● EXERCISE GOAL
Retype the records in full, keeping each character as it is.

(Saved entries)
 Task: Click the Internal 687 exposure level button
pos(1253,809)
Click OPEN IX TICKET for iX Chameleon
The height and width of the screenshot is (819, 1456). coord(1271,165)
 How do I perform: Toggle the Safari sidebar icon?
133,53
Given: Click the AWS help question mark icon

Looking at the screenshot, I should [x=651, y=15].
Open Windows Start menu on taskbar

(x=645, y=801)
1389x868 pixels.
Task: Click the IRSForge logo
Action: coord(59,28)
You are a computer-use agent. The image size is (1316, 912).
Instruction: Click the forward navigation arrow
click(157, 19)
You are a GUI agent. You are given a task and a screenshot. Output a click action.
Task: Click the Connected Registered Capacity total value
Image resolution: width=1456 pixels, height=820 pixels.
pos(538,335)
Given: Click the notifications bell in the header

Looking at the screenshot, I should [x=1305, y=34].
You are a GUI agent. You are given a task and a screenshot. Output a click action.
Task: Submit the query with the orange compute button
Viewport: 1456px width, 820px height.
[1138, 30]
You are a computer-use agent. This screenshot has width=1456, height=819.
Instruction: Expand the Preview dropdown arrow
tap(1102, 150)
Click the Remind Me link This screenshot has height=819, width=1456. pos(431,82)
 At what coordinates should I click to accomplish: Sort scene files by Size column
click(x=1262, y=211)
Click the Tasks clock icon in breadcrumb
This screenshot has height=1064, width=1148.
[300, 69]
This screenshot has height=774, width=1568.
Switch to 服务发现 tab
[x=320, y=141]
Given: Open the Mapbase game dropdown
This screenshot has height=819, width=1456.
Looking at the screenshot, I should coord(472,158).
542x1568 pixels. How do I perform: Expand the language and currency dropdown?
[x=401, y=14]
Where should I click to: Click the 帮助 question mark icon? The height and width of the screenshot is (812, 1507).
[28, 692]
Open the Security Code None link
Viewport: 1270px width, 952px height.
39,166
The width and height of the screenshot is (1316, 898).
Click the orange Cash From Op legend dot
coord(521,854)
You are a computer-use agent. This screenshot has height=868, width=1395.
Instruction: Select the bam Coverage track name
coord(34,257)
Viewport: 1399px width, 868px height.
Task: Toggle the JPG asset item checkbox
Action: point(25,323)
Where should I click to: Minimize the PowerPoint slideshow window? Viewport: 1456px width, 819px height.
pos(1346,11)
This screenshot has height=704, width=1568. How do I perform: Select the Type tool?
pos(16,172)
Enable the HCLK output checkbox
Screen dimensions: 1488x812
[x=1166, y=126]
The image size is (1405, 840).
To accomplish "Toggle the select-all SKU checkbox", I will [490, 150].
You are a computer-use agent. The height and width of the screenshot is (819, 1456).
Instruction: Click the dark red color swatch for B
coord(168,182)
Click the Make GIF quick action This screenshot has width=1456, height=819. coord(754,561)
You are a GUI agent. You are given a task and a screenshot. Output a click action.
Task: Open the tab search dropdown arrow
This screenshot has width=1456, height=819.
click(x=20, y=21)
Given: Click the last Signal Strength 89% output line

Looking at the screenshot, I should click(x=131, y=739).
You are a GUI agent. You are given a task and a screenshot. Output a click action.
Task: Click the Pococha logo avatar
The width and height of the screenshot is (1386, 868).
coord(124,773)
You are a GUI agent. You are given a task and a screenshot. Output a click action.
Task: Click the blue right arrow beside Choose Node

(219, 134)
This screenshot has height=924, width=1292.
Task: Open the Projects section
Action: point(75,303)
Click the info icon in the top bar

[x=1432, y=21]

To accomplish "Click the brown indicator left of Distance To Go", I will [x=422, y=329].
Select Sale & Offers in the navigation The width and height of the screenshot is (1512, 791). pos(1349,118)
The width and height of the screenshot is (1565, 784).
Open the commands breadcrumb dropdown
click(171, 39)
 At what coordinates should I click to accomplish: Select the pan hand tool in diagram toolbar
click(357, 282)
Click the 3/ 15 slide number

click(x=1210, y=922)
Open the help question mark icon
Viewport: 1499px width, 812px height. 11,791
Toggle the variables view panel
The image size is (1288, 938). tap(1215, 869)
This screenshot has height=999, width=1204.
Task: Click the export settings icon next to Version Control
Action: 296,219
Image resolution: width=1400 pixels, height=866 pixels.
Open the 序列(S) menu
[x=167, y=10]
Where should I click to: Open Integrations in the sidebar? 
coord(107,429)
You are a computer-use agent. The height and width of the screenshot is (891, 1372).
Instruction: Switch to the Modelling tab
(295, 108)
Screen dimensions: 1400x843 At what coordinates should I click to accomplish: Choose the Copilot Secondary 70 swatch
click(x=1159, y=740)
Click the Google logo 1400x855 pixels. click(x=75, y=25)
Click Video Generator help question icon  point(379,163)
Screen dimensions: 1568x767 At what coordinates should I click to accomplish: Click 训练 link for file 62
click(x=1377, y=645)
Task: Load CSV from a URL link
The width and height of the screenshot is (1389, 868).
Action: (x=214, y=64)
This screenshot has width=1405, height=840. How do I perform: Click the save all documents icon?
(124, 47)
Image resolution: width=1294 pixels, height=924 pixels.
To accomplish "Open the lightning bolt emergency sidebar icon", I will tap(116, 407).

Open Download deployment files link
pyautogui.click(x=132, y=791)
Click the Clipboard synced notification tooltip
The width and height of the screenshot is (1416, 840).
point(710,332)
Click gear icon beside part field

● FINAL ANSWER
 Task: Click the Internal 687 exposure level button
pos(1253,809)
Click OPEN IX TICKET for iX Chameleon
The height and width of the screenshot is (819, 1456). coord(1271,165)
 How do I perform: Toggle the Safari sidebar icon?
133,53
Given: Click the AWS help question mark icon

Looking at the screenshot, I should [x=651, y=15].
Open Windows Start menu on taskbar

(x=645, y=801)
1389x868 pixels.
Task: Click the IRSForge logo
Action: coord(59,28)
You are a computer-use agent. The image size is (1316, 912).
Instruction: Click the forward navigation arrow
click(157, 19)
You are a GUI agent. You are given a task and a screenshot. Output a click action.
Task: Click the Connected Registered Capacity total value
Image resolution: width=1456 pixels, height=820 pixels.
pos(538,335)
Given: Click the notifications bell in the header

Looking at the screenshot, I should [x=1305, y=34].
You are a GUI agent. You are given a task and a screenshot. Output a click action.
Task: Submit the query with the orange compute button
Viewport: 1456px width, 820px height.
[1138, 30]
You are a computer-use agent. This screenshot has width=1456, height=819.
Instruction: Expand the Preview dropdown arrow
tap(1102, 150)
Click the Remind Me link This screenshot has height=819, width=1456. pos(431,82)
 At what coordinates should I click to accomplish: Sort scene files by Size column
click(x=1262, y=211)
Click the Tasks clock icon in breadcrumb
This screenshot has height=1064, width=1148.
[300, 69]
This screenshot has height=774, width=1568.
Switch to 服务发现 tab
[x=320, y=141]
Given: Open the Mapbase game dropdown
This screenshot has height=819, width=1456.
Looking at the screenshot, I should coord(472,158).
542x1568 pixels. How do I perform: Expand the language and currency dropdown?
[x=401, y=14]
Where should I click to: Click the 帮助 question mark icon? The height and width of the screenshot is (812, 1507).
[28, 692]
Open the Security Code None link
Viewport: 1270px width, 952px height.
39,166
The width and height of the screenshot is (1316, 898).
Click the orange Cash From Op legend dot
coord(521,854)
You are a computer-use agent. This screenshot has height=868, width=1395.
Instruction: Select the bam Coverage track name
coord(34,257)
Viewport: 1399px width, 868px height.
Task: Toggle the JPG asset item checkbox
Action: point(25,323)
Where should I click to: Minimize the PowerPoint slideshow window? Viewport: 1456px width, 819px height.
pos(1346,11)
This screenshot has height=704, width=1568. How do I perform: Select the Type tool?
pos(16,172)
Enable the HCLK output checkbox
Screen dimensions: 1488x812
[x=1166, y=126]
The image size is (1405, 840).
To accomplish "Toggle the select-all SKU checkbox", I will [490, 150].
You are a computer-use agent. The height and width of the screenshot is (819, 1456).
Instruction: Click the dark red color swatch for B
coord(168,182)
Click the Make GIF quick action This screenshot has width=1456, height=819. coord(754,561)
You are a GUI agent. You are given a task and a screenshot. Output a click action.
Task: Open the tab search dropdown arrow
This screenshot has width=1456, height=819.
click(x=20, y=21)
Given: Click the last Signal Strength 89% output line

Looking at the screenshot, I should click(x=131, y=739).
You are a GUI agent. You are given a task and a screenshot. Output a click action.
Task: Click the Pococha logo avatar
The width and height of the screenshot is (1386, 868).
coord(124,773)
You are a GUI agent. You are given a task and a screenshot. Output a click action.
Task: Click the blue right arrow beside Choose Node

(219, 134)
This screenshot has height=924, width=1292.
Task: Open the Projects section
Action: point(75,303)
Click the info icon in the top bar

[x=1432, y=21]

To accomplish "Click the brown indicator left of Distance To Go", I will [x=422, y=329].
Select Sale & Offers in the navigation The width and height of the screenshot is (1512, 791). pos(1349,118)
The width and height of the screenshot is (1565, 784).
Open the commands breadcrumb dropdown
click(171, 39)
 At what coordinates should I click to accomplish: Select the pan hand tool in diagram toolbar
click(357, 282)
Click the 3/ 15 slide number

click(x=1210, y=922)
Open the help question mark icon
Viewport: 1499px width, 812px height. 11,791
Toggle the variables view panel
The image size is (1288, 938). tap(1215, 869)
This screenshot has height=999, width=1204.
Task: Click the export settings icon next to Version Control
Action: 296,219
Image resolution: width=1400 pixels, height=866 pixels.
Open the 序列(S) menu
[x=167, y=10]
Where should I click to: Open Integrations in the sidebar? 
coord(107,429)
You are a computer-use agent. The height and width of the screenshot is (891, 1372).
Instruction: Switch to the Modelling tab
(295, 108)
Screen dimensions: 1400x843 At what coordinates should I click to accomplish: Choose the Copilot Secondary 70 swatch
click(x=1159, y=740)
Click the Google logo 1400x855 pixels. click(x=75, y=25)
Click Video Generator help question icon  point(379,163)
Screen dimensions: 1568x767 At what coordinates should I click to accomplish: Click 训练 link for file 62
click(x=1377, y=645)
Task: Load CSV from a URL link
The width and height of the screenshot is (1389, 868).
Action: (x=214, y=64)
This screenshot has width=1405, height=840. How do I perform: Click the save all documents icon?
(124, 47)
Image resolution: width=1294 pixels, height=924 pixels.
To accomplish "Open the lightning bolt emergency sidebar icon", I will tap(116, 407).

Open Download deployment files link
pyautogui.click(x=132, y=791)
Click the Clipboard synced notification tooltip
The width and height of the screenshot is (1416, 840).
point(710,332)
Click gear icon beside part field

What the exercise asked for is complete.